Fetch metadata as data frame
To fetch an experiment's metadata as a pandas DataFrame, use fetch_experiments_df()
:
project = ReadOnlyProject()
all_experiments_df = project.fetch_experiments_df()
Filter by name or ID
You can use a regular expression to match experiment names:
specific_experiments_df = project.fetch_experiments_df(
names_regex=r"astute-.+-135"
)
specific_experiments_df = project.fetch_experiments_df(
names_exclude_regex=r"experiment-\d{2,4}"
)
Neptune uses the RE2 regular expression library.

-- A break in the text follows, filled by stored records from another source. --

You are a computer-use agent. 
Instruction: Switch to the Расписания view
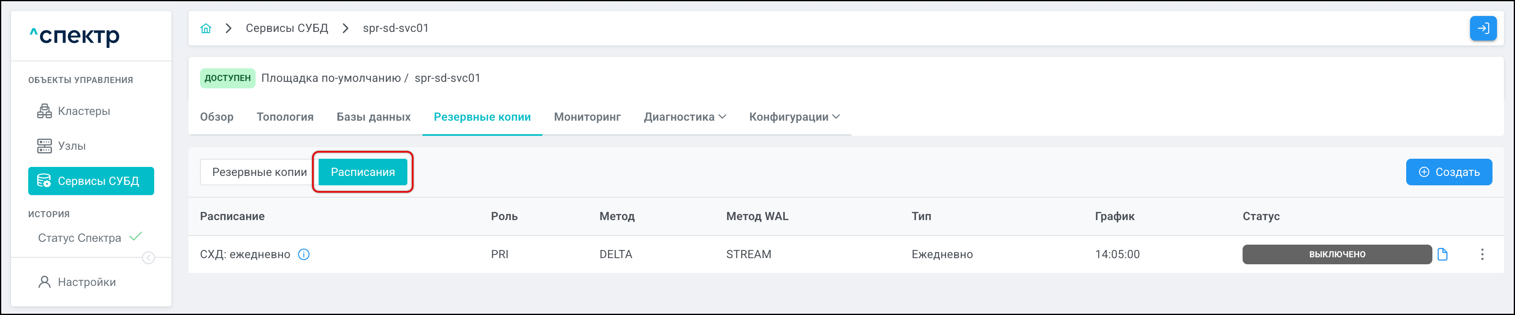coord(362,172)
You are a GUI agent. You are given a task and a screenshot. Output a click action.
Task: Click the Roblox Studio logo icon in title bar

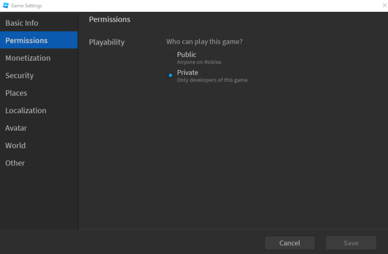tap(6, 6)
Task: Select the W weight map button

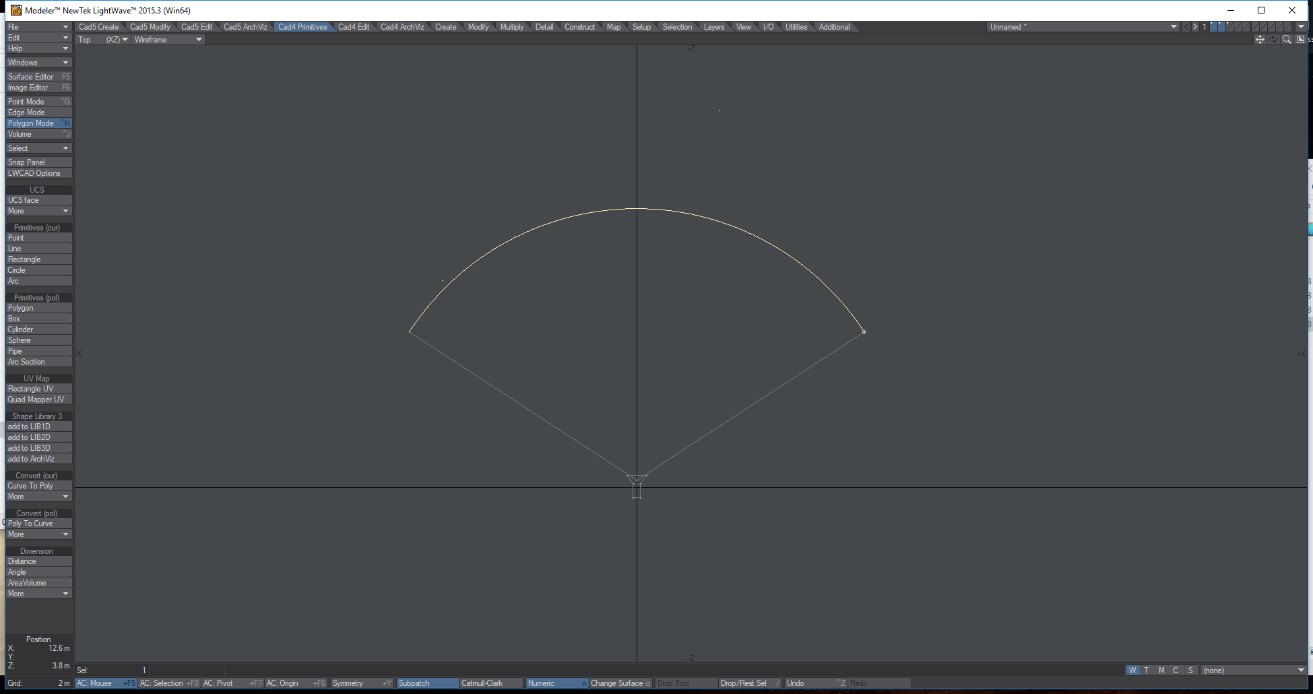Action: [x=1132, y=670]
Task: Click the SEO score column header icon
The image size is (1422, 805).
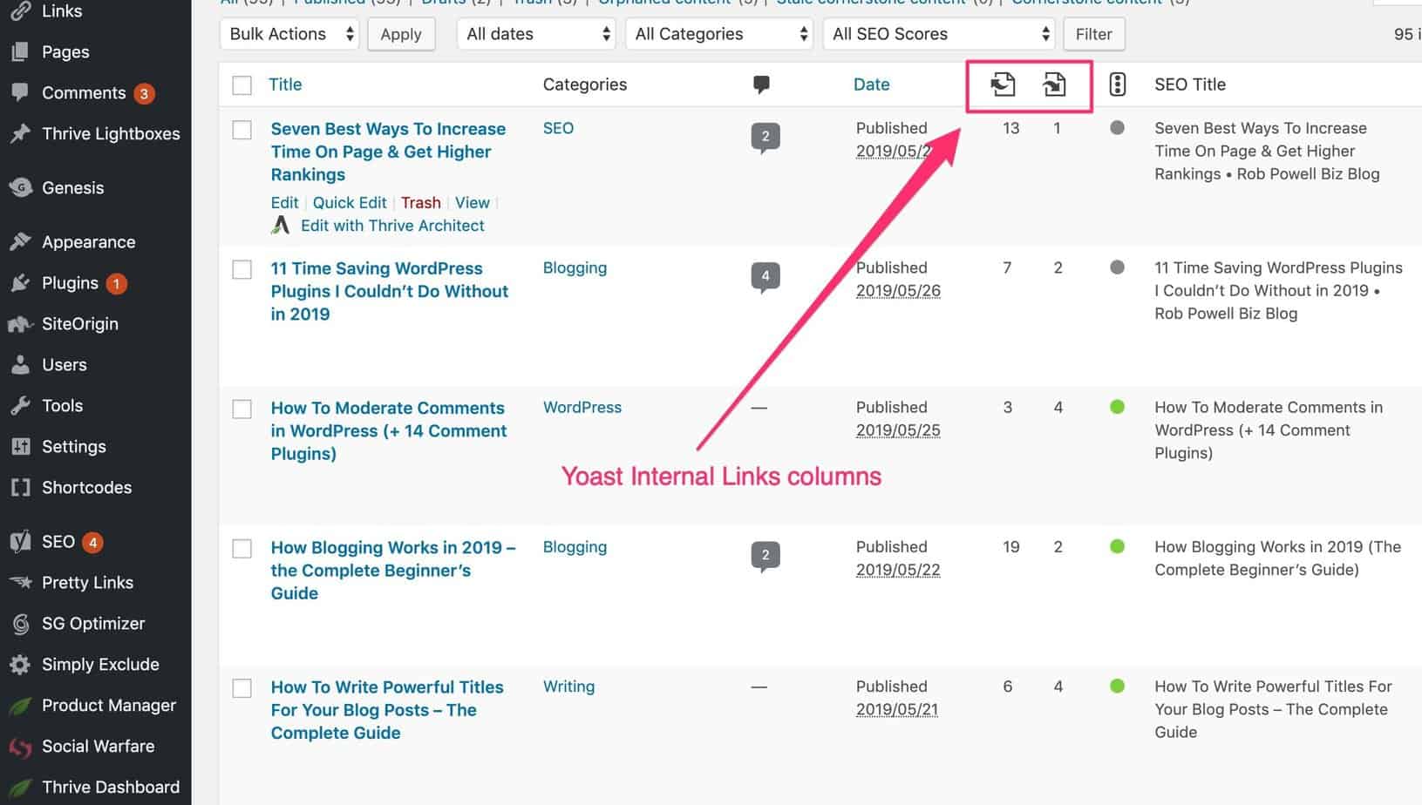Action: tap(1117, 85)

For supported regex features and limitations, see the RE2 syntax guide.
You can also fetch experiments by custom run ID:
specific_experiments_df = project.fetch_experiments_df(
custom_ids=["astute-kittiwake-14", "bombastic-seagull-2", "regal-xeme-18"]
)
specific_experiments_df = project.fetch_experiments_df(
custom_id_regex=r"[a-e]{2}_.+"
)
The custom ID refers to the identifier set with the
run_id
argument at experiment creation.
Filter by metadata value
To construct a custom filter, use the query
argument and the Neptune Query Language:
experiments_df = project.fetch_experiments_df(
query="(last(`accuracy`:floatSeries) > 0.88) AND (`f1`:float > 0.9)",
)
Limit columns
To limit the number of returned columns, you can:
- specify columns with the
columns
argument - retrieve extra columns that match a regex pattern with the
columns_regex
argument
For example:
experiments_df = project.fetch_experiments_df(
columns=["sys/modification_time", "scores/f1"],
columns_regex=r"tree/.*",
)
Combine filters
If you combine multiple criteria, they're joined by the logical AND operator.
The below example returns experiments that meet the following criteria:
- The name matches the regular expression
tree/.*
- The last logged
accuracy
value is higher than0.9
- The logged
learning_rate
value is less than0.01
Additionally, the returned data frame only includes the creation and modification times as columns.
experiments_df = my_project.fetch_experiments_df(
names_regex=r"tree/.*",
query=r'(last(`accuracy`:floatSeries) > 0.9) AND (`learning_rate`:float < 0.01)',
columns=["sys/creation_time", "sys/modification_time"],
)
List project experiments or runs
To list the identifiers of all the experiments or runs of a project, use:
- List experiment IDs as dicts
- List run IDs as dicts
project = ReadOnlyProject()
for experiment in project.list_experiments():
print(experiment)
project = ReadOnlyProject()
for run in project.list_runs():
print(run)
The above methods return the identifiers as an iterator of dictionaries.
To instead get the identifiers as a data frame, use:
- List experiment IDs as data frame
- List run IDs as data frame
project = ReadOnlyProject()
df = project.fetch_experiments()
project = ReadOnlyProject()
df = project.fetch_runs()
Fetch read-only experiments or runs
To download metadata from individual experiments or runs, fetch them as ReadOnlyRun
objects.
For details, see Fetch metadata from a run or experiment.